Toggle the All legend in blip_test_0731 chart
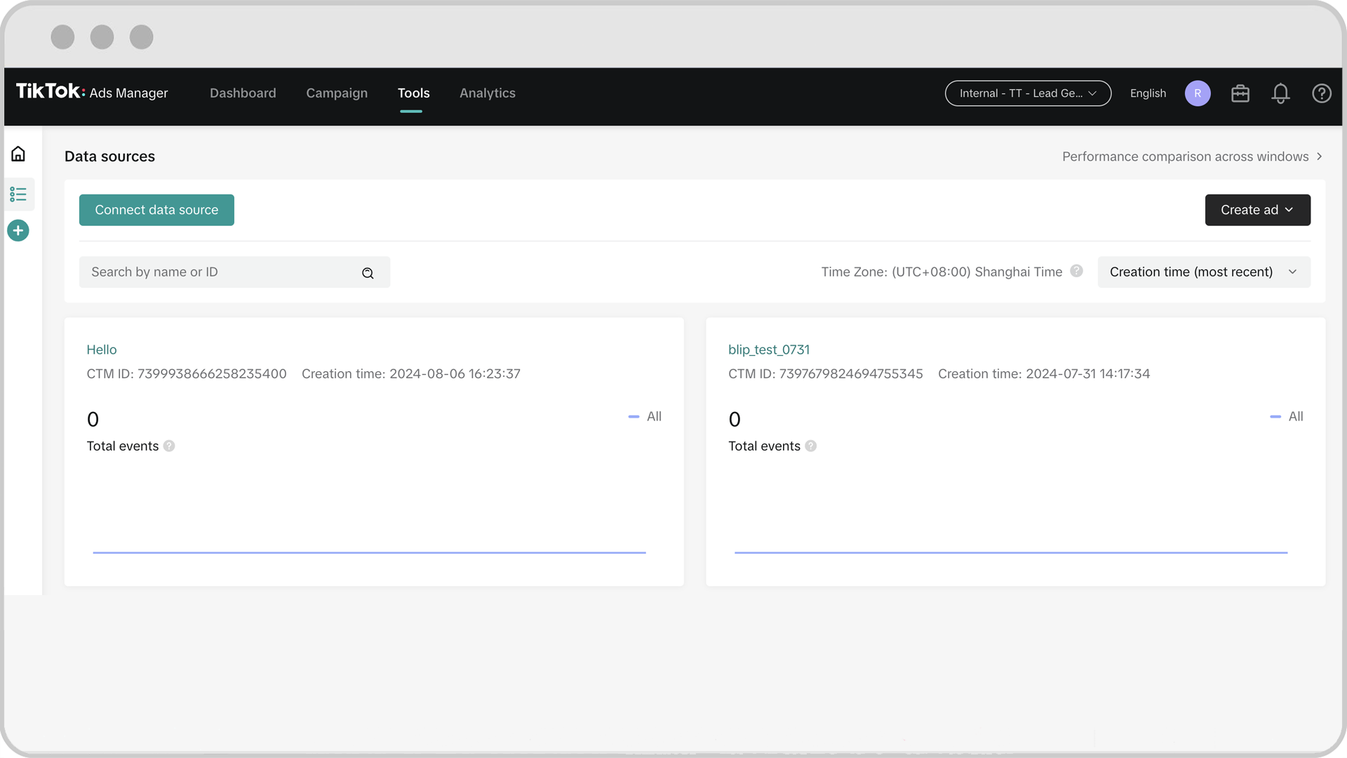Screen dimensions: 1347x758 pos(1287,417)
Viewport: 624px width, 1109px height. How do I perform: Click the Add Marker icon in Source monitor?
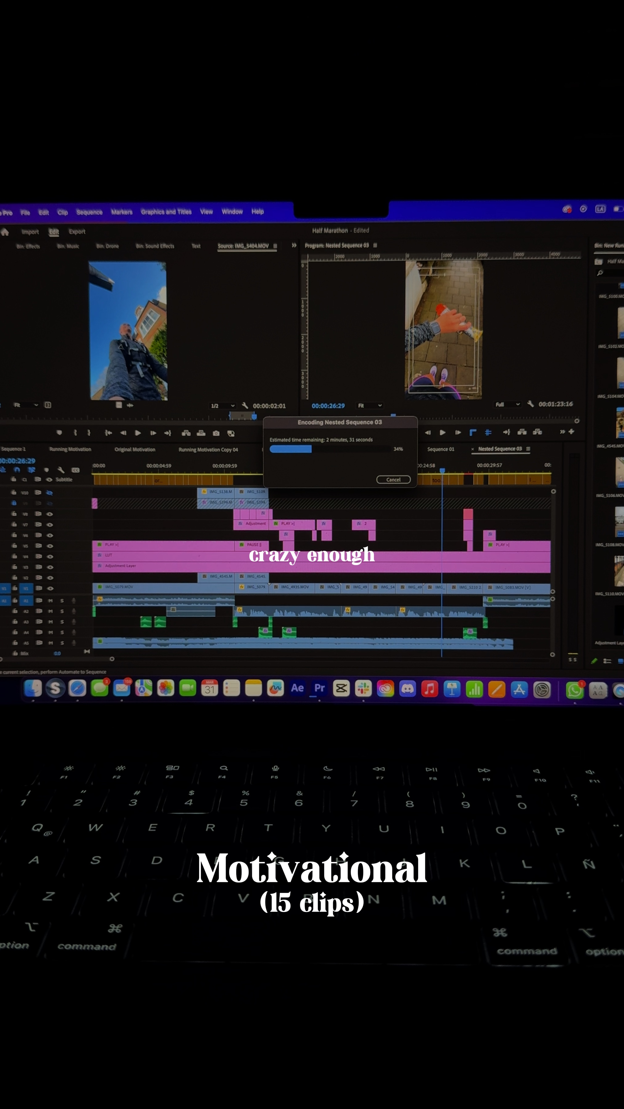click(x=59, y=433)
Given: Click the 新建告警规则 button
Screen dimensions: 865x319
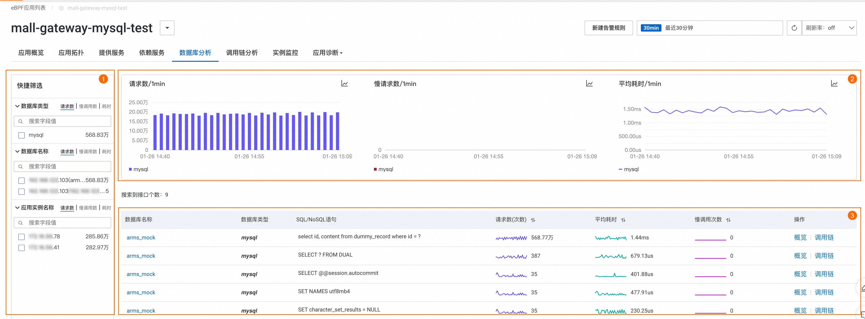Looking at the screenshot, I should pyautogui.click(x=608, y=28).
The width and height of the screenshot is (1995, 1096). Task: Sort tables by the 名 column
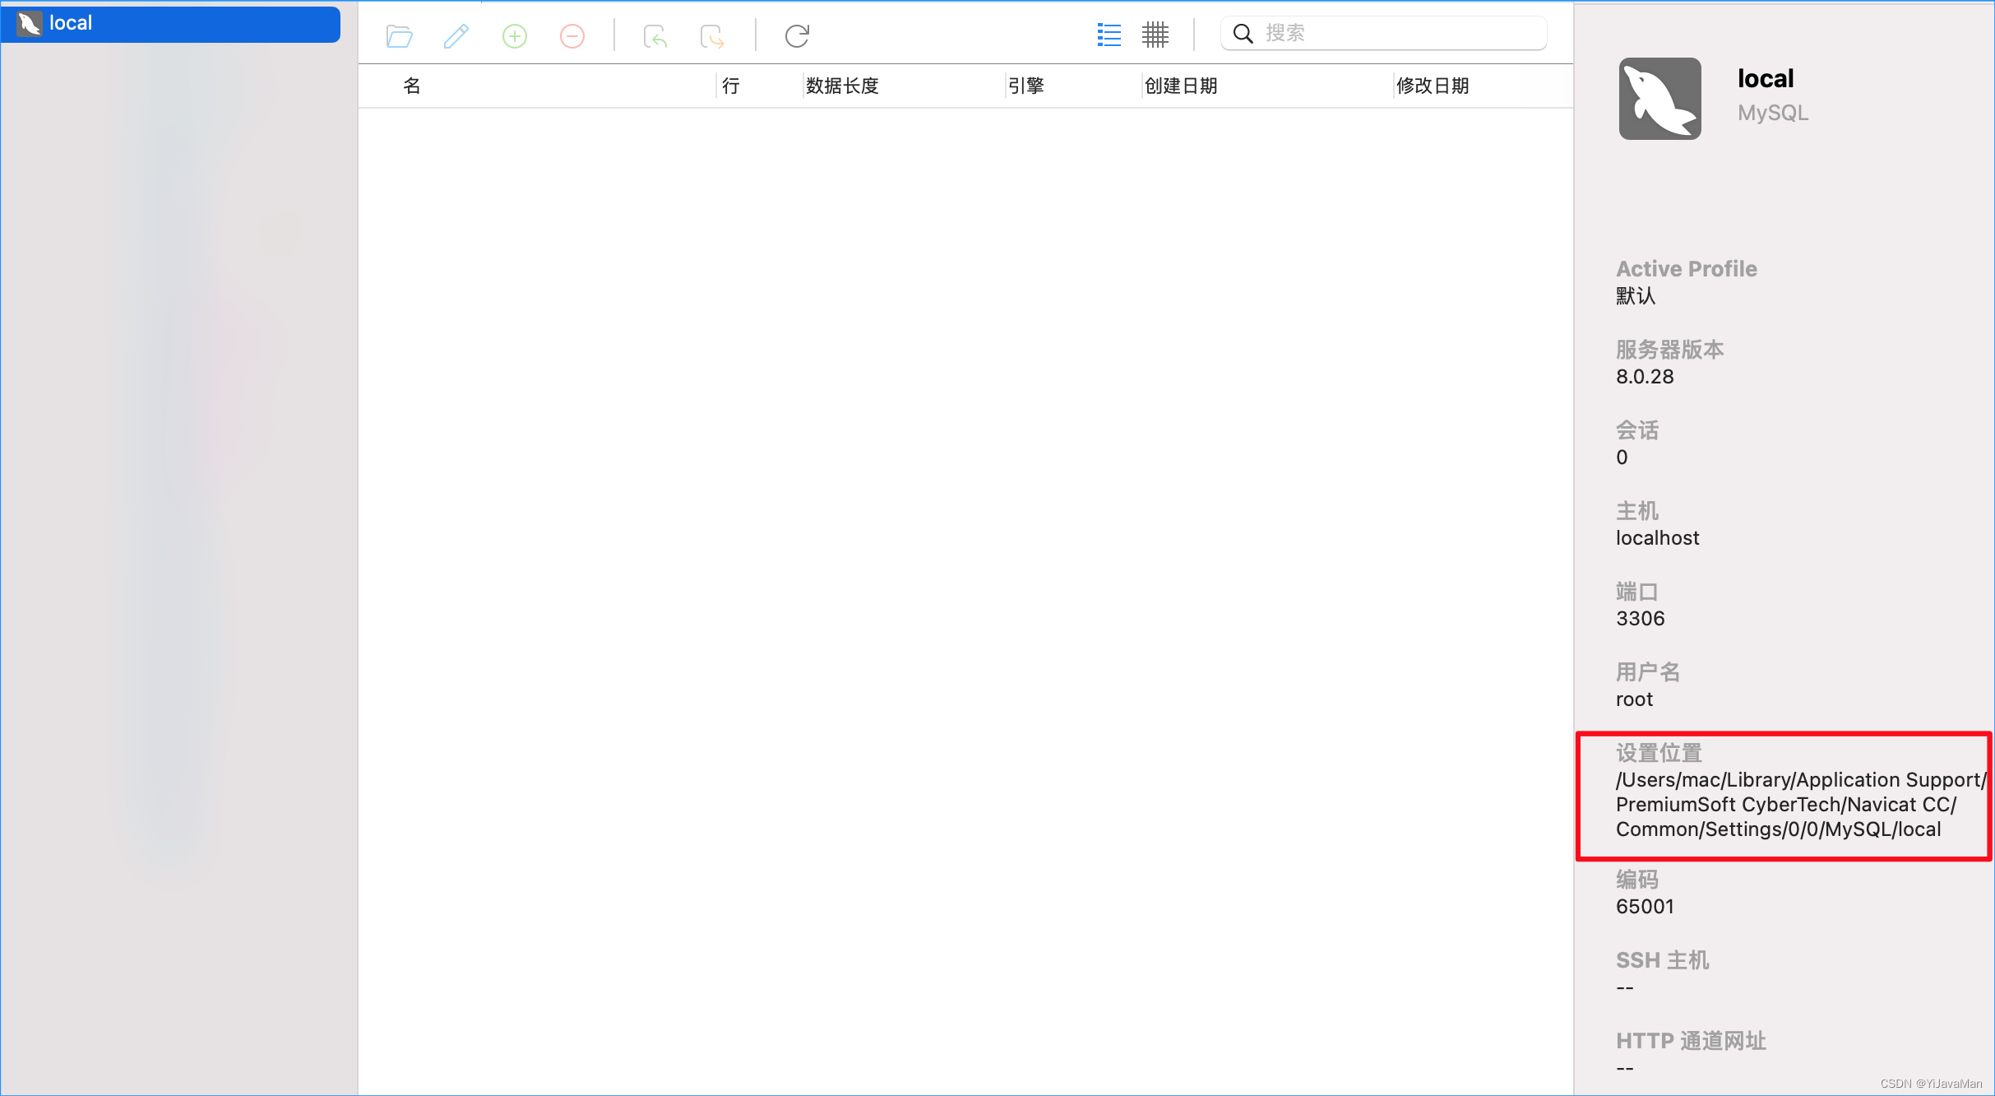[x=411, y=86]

...

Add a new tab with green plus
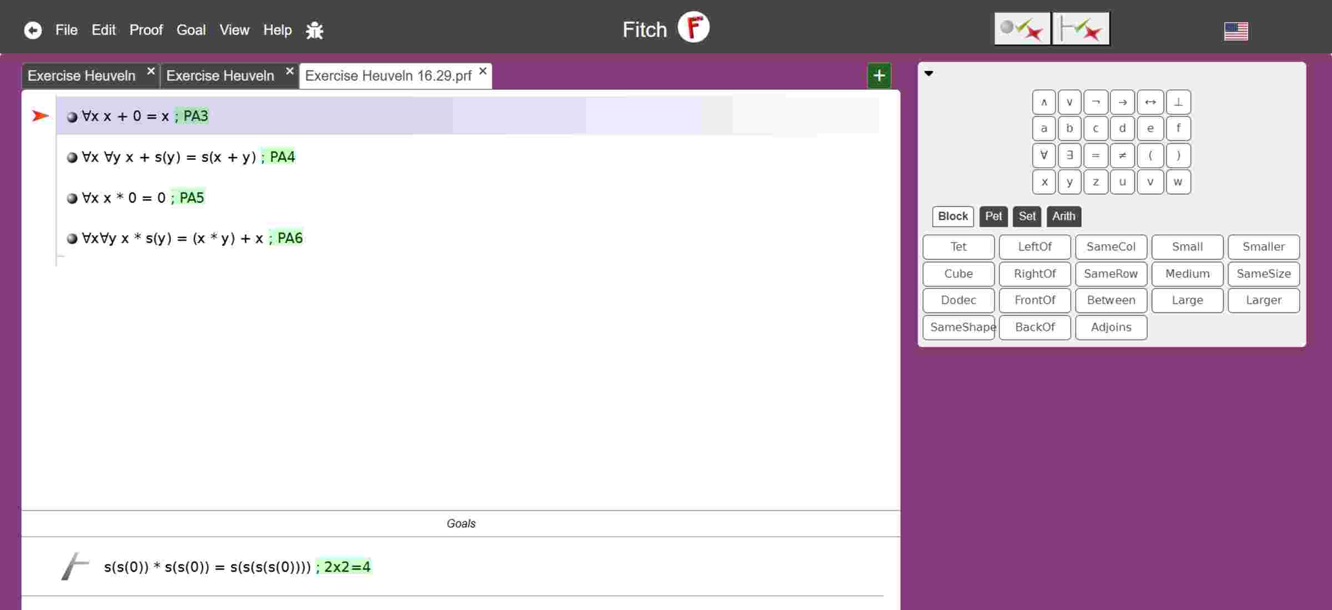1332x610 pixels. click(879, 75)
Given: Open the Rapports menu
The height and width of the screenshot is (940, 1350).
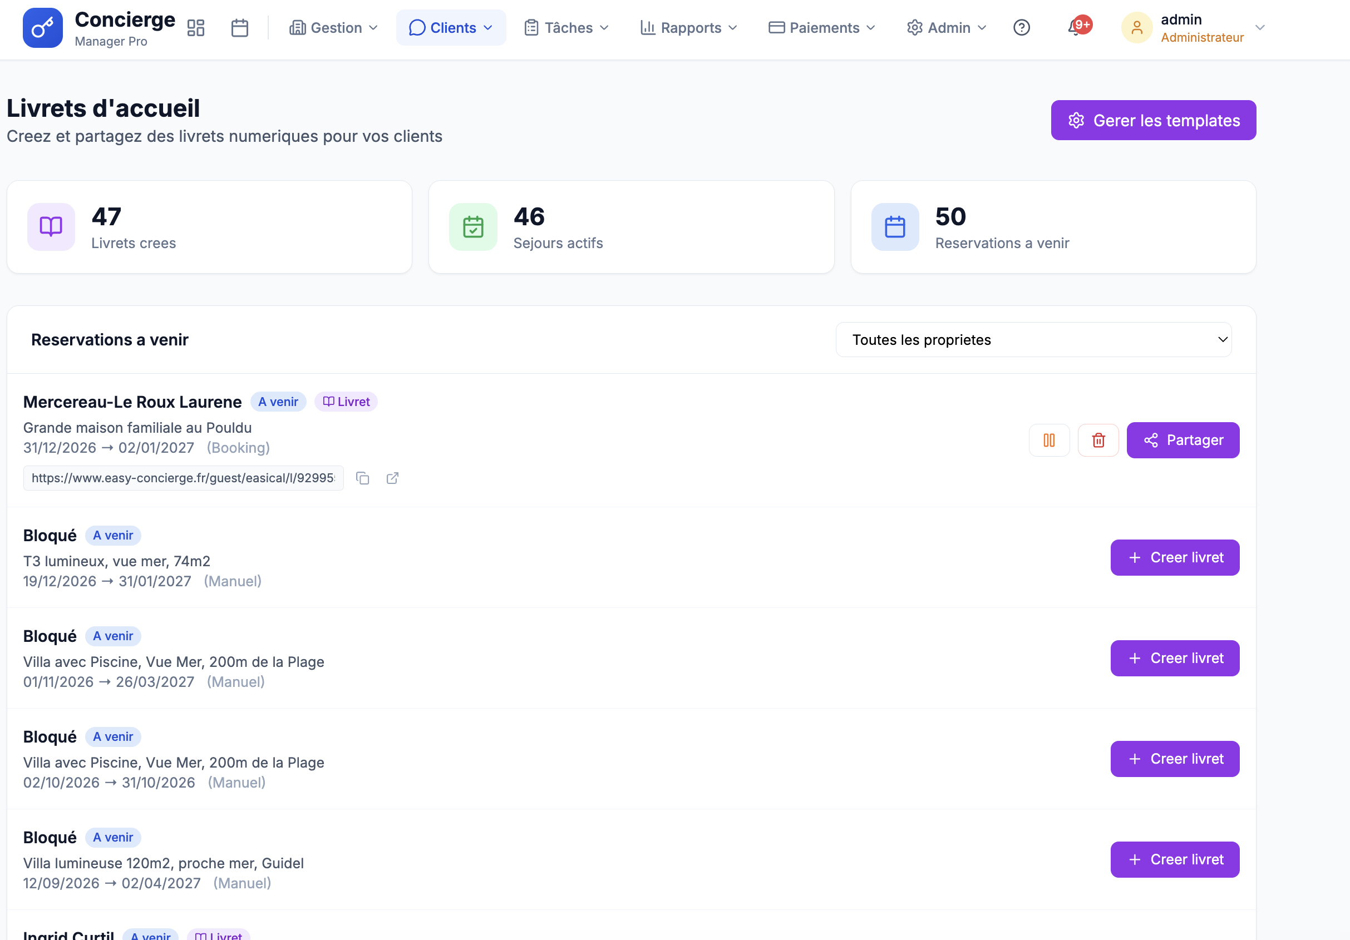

> Action item
Your reply is to be the number of lines above in which the word "Given" appears, and nothing else.

> Written answer
2